YOUR OBJECTIVE: Copy out every one of the following rows word for word, with nothing changed.

%%

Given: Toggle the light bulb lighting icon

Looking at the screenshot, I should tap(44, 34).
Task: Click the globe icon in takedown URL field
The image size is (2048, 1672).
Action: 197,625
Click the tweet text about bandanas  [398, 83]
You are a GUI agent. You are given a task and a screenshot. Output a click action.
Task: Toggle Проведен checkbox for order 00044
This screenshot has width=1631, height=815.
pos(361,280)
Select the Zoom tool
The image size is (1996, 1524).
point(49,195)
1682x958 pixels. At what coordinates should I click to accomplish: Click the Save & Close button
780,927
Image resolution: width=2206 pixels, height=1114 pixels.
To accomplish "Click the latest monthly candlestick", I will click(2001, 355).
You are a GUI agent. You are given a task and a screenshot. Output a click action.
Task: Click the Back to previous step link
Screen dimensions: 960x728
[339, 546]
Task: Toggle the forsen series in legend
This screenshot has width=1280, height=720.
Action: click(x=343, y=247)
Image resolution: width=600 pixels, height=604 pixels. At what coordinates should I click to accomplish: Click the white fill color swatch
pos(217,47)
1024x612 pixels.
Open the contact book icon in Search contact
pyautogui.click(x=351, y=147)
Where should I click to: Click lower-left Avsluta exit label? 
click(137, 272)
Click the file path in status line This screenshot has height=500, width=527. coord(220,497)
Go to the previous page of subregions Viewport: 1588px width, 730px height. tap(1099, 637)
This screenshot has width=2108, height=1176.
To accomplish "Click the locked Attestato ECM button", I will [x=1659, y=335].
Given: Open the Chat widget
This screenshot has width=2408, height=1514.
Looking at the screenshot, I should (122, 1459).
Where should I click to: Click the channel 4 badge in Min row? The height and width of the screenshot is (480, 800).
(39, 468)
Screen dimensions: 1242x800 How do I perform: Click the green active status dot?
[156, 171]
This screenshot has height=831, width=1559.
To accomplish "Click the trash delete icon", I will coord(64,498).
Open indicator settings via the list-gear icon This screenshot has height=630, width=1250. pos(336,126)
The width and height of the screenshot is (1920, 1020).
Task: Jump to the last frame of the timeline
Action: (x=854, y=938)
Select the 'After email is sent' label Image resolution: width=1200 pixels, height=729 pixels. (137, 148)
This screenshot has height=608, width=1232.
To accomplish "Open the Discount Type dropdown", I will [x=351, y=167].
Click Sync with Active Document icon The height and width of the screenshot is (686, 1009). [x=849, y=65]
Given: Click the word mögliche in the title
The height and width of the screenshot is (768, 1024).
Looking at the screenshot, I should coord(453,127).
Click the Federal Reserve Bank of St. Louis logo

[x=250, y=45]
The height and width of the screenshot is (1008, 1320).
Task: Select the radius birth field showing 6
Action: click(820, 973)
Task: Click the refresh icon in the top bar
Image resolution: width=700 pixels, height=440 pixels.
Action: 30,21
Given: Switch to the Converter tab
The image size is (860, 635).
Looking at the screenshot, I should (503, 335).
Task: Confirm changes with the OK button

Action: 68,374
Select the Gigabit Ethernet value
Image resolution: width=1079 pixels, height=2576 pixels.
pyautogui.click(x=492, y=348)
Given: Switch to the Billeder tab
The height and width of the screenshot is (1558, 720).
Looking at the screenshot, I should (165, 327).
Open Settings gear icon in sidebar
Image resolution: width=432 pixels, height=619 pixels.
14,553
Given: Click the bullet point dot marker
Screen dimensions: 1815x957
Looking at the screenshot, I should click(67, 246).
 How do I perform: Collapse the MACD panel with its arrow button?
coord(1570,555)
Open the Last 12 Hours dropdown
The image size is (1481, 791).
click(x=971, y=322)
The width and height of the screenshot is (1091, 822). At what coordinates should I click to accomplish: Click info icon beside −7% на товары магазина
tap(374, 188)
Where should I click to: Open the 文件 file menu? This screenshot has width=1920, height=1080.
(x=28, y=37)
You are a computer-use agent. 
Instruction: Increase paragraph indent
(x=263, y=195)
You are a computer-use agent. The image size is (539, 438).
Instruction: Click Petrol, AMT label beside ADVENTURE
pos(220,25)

%%

ANSWER TO THIS PROBLEM:
Given: Toggle the light bulb lighting icon

Looking at the screenshot, I should tap(44, 34).
Task: Click the globe icon in takedown URL field
The image size is (2048, 1672).
Action: 197,625
Click the tweet text about bandanas  [398, 83]
You are a GUI agent. You are given a task and a screenshot. Output a click action.
Task: Toggle Проведен checkbox for order 00044
This screenshot has width=1631, height=815.
pos(361,280)
Select the Zoom tool
The image size is (1996, 1524).
point(49,195)
1682x958 pixels. At what coordinates should I click to accomplish: Click the Save & Close button
780,927
Image resolution: width=2206 pixels, height=1114 pixels.
To accomplish "Click the latest monthly candlestick", I will click(2001, 355).
You are a GUI agent. You are given a task and a screenshot. Output a click action.
Task: Click the Back to previous step link
Screen dimensions: 960x728
[339, 546]
Task: Toggle the forsen series in legend
This screenshot has width=1280, height=720.
Action: click(x=343, y=247)
Image resolution: width=600 pixels, height=604 pixels. At what coordinates should I click to accomplish: Click the white fill color swatch
pos(217,47)
1024x612 pixels.
Open the contact book icon in Search contact
pyautogui.click(x=351, y=147)
Where should I click to: Click lower-left Avsluta exit label? 
click(137, 272)
Click the file path in status line This screenshot has height=500, width=527. coord(220,497)
Go to the previous page of subregions Viewport: 1588px width, 730px height. tap(1099, 637)
This screenshot has width=2108, height=1176.
To accomplish "Click the locked Attestato ECM button", I will [x=1659, y=335].
Given: Open the Chat widget
This screenshot has width=2408, height=1514.
Looking at the screenshot, I should (122, 1459).
Where should I click to: Click the channel 4 badge in Min row? The height and width of the screenshot is (480, 800).
(39, 468)
Screen dimensions: 1242x800 How do I perform: Click the green active status dot?
[156, 171]
This screenshot has height=831, width=1559.
To accomplish "Click the trash delete icon", I will coord(64,498).
Open indicator settings via the list-gear icon This screenshot has height=630, width=1250. pos(336,126)
The width and height of the screenshot is (1920, 1020).
Task: Jump to the last frame of the timeline
Action: (x=854, y=938)
Select the 'After email is sent' label Image resolution: width=1200 pixels, height=729 pixels. (137, 148)
This screenshot has height=608, width=1232.
To accomplish "Open the Discount Type dropdown", I will [x=351, y=167].
Click Sync with Active Document icon The height and width of the screenshot is (686, 1009). [x=849, y=65]
Given: Click the word mögliche in the title
The height and width of the screenshot is (768, 1024).
Looking at the screenshot, I should coord(453,127).
Click the Federal Reserve Bank of St. Louis logo

[x=250, y=45]
The height and width of the screenshot is (1008, 1320).
Task: Select the radius birth field showing 6
Action: click(820, 973)
Task: Click the refresh icon in the top bar
Image resolution: width=700 pixels, height=440 pixels.
Action: 30,21
Given: Switch to the Converter tab
The image size is (860, 635).
Looking at the screenshot, I should (503, 335).
Task: Confirm changes with the OK button

Action: 68,374
Select the Gigabit Ethernet value
Image resolution: width=1079 pixels, height=2576 pixels.
pyautogui.click(x=492, y=348)
Given: Switch to the Billeder tab
The height and width of the screenshot is (1558, 720).
Looking at the screenshot, I should (165, 327).
Open Settings gear icon in sidebar
Image resolution: width=432 pixels, height=619 pixels.
14,553
Given: Click the bullet point dot marker
Screen dimensions: 1815x957
Looking at the screenshot, I should click(67, 246).
 How do I perform: Collapse the MACD panel with its arrow button?
coord(1570,555)
Open the Last 12 Hours dropdown
The image size is (1481, 791).
click(x=971, y=322)
The width and height of the screenshot is (1091, 822). At what coordinates should I click to accomplish: Click info icon beside −7% на товары магазина
tap(374, 188)
Where should I click to: Open the 文件 file menu? This screenshot has width=1920, height=1080.
(x=28, y=37)
You are a computer-use agent. 
Instruction: Increase paragraph indent
(x=263, y=195)
You are a computer-use agent. The image size is (539, 438).
Instruction: Click Petrol, AMT label beside ADVENTURE
pos(220,25)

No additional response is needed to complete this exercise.